Baby Basics was set up in 2009 to provide vital products and equipment for vulnerable women in Sheffield and the surrounding area, most commonly homeless women, teenage mothers, refugees and those seeking asylum, all of whom are referred by healthcare professionals.
Founded by Hannah Peck, Baby Basics operates under a vision based on verses from Chapter 25 of the Gospel of Matthew, which says: "Then the righteous will answer him, 'Lord, when did we see you hungry and feed you, or thirsty and give you something to drink? When did we see you a stranger and invite you in, or needing clothes and clothe you? When did we see you sick or in prison and go to visit you?'
"The King will reply, 'I tell you the truth, whatever you did for one of the least of these brothers of mine, you did for me.'"
Baby Basics believes it is imperative to help those who are struggling, and hopes to provide practical support where it can.
One of the key means of support that the project provides is newborn starter packs - baskets filled with essentials for new mums and babies such as baby shampoo, nappies, towels and newborn clothing.
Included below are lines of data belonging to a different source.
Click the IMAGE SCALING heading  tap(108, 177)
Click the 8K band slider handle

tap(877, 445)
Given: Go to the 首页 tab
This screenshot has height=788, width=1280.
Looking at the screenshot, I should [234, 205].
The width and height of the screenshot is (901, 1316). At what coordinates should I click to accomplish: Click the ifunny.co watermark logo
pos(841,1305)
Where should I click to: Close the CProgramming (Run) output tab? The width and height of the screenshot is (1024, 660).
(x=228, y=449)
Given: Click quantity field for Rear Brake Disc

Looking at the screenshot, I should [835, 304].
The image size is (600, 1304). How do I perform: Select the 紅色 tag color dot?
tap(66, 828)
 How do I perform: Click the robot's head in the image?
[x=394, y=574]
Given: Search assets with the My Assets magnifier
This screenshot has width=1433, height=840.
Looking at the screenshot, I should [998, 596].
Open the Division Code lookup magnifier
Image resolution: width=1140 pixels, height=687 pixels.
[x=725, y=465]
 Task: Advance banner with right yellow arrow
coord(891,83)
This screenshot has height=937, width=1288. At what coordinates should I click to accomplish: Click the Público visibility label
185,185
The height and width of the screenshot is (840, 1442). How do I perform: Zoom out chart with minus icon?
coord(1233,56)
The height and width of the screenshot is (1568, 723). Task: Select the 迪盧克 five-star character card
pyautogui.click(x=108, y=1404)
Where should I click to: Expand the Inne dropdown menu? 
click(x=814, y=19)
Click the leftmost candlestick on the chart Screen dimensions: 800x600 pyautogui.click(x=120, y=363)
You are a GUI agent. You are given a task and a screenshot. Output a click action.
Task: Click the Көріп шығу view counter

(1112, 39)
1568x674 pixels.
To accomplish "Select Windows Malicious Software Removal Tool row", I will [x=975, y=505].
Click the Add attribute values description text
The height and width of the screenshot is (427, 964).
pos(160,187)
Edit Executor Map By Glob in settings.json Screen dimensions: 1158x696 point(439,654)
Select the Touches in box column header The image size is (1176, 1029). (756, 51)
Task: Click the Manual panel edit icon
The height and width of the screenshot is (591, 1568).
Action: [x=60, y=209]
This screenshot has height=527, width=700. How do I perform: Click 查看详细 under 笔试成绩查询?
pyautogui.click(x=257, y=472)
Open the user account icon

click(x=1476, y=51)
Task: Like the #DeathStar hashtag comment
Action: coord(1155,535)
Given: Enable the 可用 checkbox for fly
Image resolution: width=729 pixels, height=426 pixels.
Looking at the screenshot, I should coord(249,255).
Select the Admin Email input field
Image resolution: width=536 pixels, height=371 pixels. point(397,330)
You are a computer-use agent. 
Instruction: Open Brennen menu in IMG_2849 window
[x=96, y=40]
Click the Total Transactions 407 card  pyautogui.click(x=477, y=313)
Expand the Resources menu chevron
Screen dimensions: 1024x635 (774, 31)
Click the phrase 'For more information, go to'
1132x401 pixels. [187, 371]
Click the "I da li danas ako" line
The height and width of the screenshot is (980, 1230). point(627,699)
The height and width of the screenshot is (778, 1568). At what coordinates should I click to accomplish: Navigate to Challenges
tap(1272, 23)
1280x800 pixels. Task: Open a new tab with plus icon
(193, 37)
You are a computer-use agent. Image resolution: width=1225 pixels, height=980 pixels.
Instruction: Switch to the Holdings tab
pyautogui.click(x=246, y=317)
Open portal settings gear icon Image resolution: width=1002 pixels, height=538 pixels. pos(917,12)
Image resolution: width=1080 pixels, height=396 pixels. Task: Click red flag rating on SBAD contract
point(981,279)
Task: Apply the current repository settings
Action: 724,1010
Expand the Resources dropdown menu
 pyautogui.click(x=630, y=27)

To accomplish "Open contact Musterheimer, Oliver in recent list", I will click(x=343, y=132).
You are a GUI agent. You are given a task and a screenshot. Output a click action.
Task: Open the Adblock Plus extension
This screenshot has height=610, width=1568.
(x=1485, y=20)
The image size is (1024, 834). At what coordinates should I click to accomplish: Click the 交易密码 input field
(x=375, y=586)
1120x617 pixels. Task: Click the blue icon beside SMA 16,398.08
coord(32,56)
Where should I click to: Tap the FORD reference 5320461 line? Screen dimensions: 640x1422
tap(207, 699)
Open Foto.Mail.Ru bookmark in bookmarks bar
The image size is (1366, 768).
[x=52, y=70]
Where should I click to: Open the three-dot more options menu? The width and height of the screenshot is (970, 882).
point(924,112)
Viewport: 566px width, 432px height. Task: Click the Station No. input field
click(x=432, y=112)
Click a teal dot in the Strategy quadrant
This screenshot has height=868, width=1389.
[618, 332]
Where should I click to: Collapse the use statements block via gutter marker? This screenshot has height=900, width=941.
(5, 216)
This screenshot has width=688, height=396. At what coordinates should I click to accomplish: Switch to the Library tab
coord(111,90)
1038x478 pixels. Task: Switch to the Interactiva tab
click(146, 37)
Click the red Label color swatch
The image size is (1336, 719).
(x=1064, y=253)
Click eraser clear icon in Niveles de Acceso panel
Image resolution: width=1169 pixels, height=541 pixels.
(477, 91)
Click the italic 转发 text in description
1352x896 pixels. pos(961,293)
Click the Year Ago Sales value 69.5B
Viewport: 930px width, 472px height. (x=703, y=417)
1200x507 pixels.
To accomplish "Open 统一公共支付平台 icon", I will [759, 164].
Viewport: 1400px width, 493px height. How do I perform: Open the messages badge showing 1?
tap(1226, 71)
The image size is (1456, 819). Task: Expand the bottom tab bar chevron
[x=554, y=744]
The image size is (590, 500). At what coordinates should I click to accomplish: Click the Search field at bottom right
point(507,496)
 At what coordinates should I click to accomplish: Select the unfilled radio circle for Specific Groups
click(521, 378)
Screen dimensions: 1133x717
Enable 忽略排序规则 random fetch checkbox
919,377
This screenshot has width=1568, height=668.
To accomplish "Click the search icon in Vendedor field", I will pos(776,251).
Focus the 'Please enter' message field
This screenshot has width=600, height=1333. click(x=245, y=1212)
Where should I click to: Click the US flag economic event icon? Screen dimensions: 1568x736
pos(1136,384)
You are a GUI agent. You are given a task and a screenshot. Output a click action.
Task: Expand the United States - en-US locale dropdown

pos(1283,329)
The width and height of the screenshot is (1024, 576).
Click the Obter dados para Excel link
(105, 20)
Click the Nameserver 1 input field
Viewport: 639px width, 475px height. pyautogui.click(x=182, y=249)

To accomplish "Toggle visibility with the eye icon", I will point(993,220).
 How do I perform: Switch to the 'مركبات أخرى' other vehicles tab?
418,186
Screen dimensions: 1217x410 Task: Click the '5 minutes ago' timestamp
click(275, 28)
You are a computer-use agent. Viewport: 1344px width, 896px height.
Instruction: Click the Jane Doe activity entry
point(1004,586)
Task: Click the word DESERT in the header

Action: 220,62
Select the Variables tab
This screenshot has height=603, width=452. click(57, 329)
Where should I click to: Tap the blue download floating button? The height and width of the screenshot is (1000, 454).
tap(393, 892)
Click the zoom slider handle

It operates on a system similar to that of a foodbank, with the public donating items and Baby Basics distributing them to people in need.
Since opening, the charity has given away over 1,000 baskets, and has reported a steep increase in demand over the past 12 months.
Ms Peck told The Guardian that "people are really struggling".
"Poverty doesn't just affect someone who is unemployed," she said, noting that they get requests from all kinds of women and families," she said.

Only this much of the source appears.